The network generation (or mobile telephony) standards have evolved to soon to be 4th generation (or 4G).

While 3G standards require network speeds for voice and data of at least 200 kbit/s, the 4G-performance hurdle jumps (500x) to 100 mbit/s.

The chart from Wikipedia shows the various standards and how they have evolved over time.

What are interesting to me are two things:

1) Network carriers that are competing for your business are already boasting 4G deliveries even though they do not meet the standards set out by The International Telecommunication Union (ITU), an agency of the U.N. According to Computerworld (22 November 2010), the 100 mbit/s standard is “about 10 times the performance that any carrier…can offer today.” Moreover, technologies such as LTE-Advanced and WiMax 2 that are expected to be 4G complaint aren’t “expected to go live commercially until 2014 or 2015.”

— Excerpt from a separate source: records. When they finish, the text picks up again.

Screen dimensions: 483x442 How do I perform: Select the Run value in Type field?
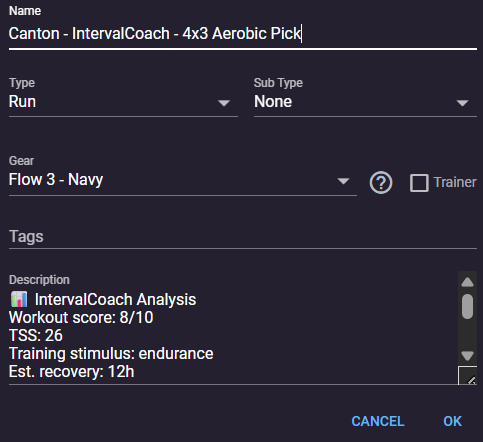22,101
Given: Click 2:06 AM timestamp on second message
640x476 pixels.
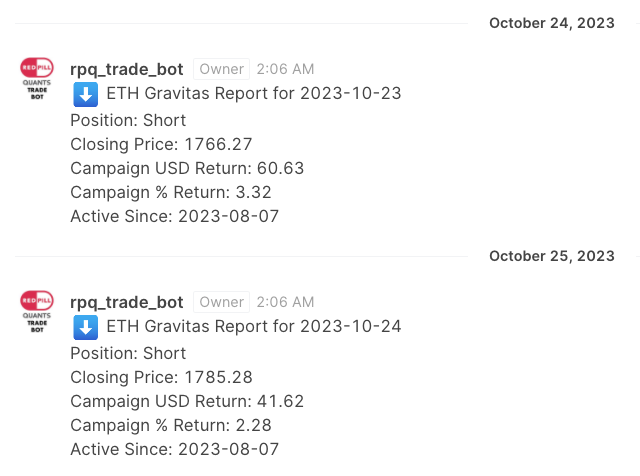Looking at the screenshot, I should click(x=285, y=302).
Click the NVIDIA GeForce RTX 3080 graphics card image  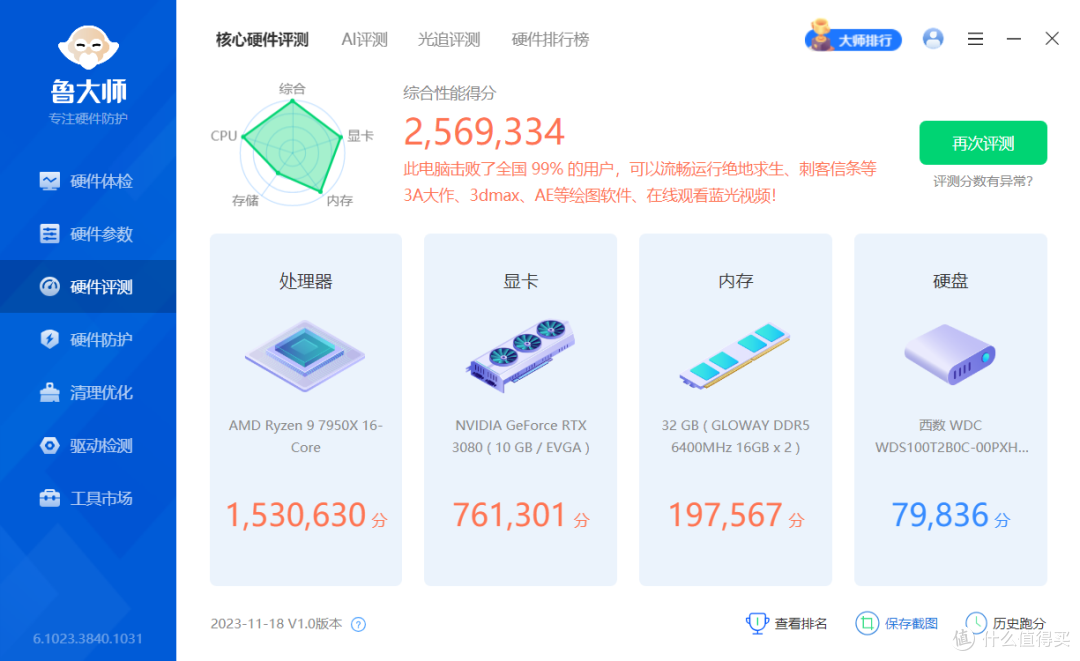tap(520, 355)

2) While the carriers are touting their various breakthrough standards, most people really have no clue what they are talking about. According to the Wall Street Journal (4 November 2010) on a survey by Yankee Group that “of more than 1,200 consumers found 57% had either never heard of 3G or didn’t understand the term. [And] With 4G, the ranks of the confused jump to 68%.”

Some lessons learned:

In the first case, we need to keep in mind the principle of caveat emptor (or let the buyer beware) when it comes to what the Wall Street Journal is calling the “increased rhetoric underscoring the high-stakes games played by the carriers as they jockey for position.”

In the second, vendors and technologists should understand that they are losing the consumer when they talk “techno-geek.” Instead, all need to use plain language when communicating, and simplify the technical jargon.

The comic in Computerworld (22 November 2010) summarized it well with pictures of all the various GGGG… technologies and the people next it to it saying, “At this point the labels are ahead of the technology.” Of course, I would add that the labels are also ahead of most people’s ability to understand the geek-speak. And we need to fix the communications of both.